In the description of this patent, it should be noted that, unless explicitly stated and limited otherwise, the terms "mounted," "connected," and "disposed" are to be construed broadly, and may be fixedly connected, disposed, detachably connected, disposed, or integrally connected, disposed, for example. The specific meaning of the terms in this patent will be understood by those of ordinary skill in the art as the case may be.

Referring to fig. 1-3, a flow controller utilizing differential pressure kinetic energy to self-power comprises a valve body 24, a first bulge is arranged on one side of the bottom of the valve body 24, a first supporting frame 5 is arranged on the outer wall of the bottom of the first bulge, a generator 1 is arranged at the bottom of the first supporting frame 5, second fixing holes are formed in the inner walls of four corners of the bottom of the first supporting frame 5, second threaded holes are formed in the outer walls of four corners of the top of the generator 1, a first fixing screw 4 is arranged on the inner walls of the adjacent second fixing holes and the second threaded holes, a spring washer 3 is arranged between the first fixing screw 4 and the first supporting frame 5, a first rotating shaft 8 is connected to the shaft body of the generator 1 through bolts, impellers 12 distributed in an annular array are connected to the outer walls of the top of the circumference of the first rotating shaft 8 through bolts, a liquid guide cavity is horizontally arranged in the middle of the valve body 24, and the impellers 12 are located inside the liquid guide cavity.

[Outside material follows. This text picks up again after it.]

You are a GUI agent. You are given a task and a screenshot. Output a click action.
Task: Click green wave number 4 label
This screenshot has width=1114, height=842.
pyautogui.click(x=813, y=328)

According to the invention, the second bulge is arranged on one side of the top of the valve body 24, the bracket connecting flange 23 is arranged on the top of the second bulge, the second support frame is arranged on the top of the bracket connecting flange 23, the electric actuating mechanism 20 is arranged on the top of the second support frame, the outer walls of the two sides of the top of the bracket connecting flange 23 are provided with fourth fixing holes, the outer walls of the two sides of the top of the second bulge are provided with fourth threaded holes, the inner walls of the adjacent fourth fixing holes and fourth threaded holes are provided with the same second fixing screw 19, and the generator 1 is mounted on the first support frame 5 through the first fixing screw 4, so that the electric actuating mechanism 20 is mounted on the second support frame through the second fixing screw 19, and the convenient dismounting of the generator 1 and the electric actuating mechanism 20 can be realized, and the convenience of using the device is effectively improved. The purpose of the electric actuator 20 is to drive and adjust the impeller to move up and down according to the signal provided by the flow controller, thereby changing the flow. The more impellers are in the flow channel, the smaller the flow rate, the less impellers are in the flow channel, and the larger the flow rate.

The power transmission end electric connection of generator 1 has power cord 2, and power cord 2 electric connection is in electric actuator 20, electric actuator 20's bottom central authorities are provided with valve rod 18, and the circumference middle part outer wall of valve rod 18 is provided with location rand 22, can realize opening and shutting of valve body by electric actuator 20, through being provided with power cord 2, can assist the power supply to electric actuator 20 by generator 1, realized self-powered effect, not only the electric energy of saving, the complexity of device installation has been reduced to the while not having need of external power supply, the convenience of device use has been improved. The electric actuator 20 can drive the second rotating shaft 13 and the second bearing sleeve 14 to drive the impeller to move up and down.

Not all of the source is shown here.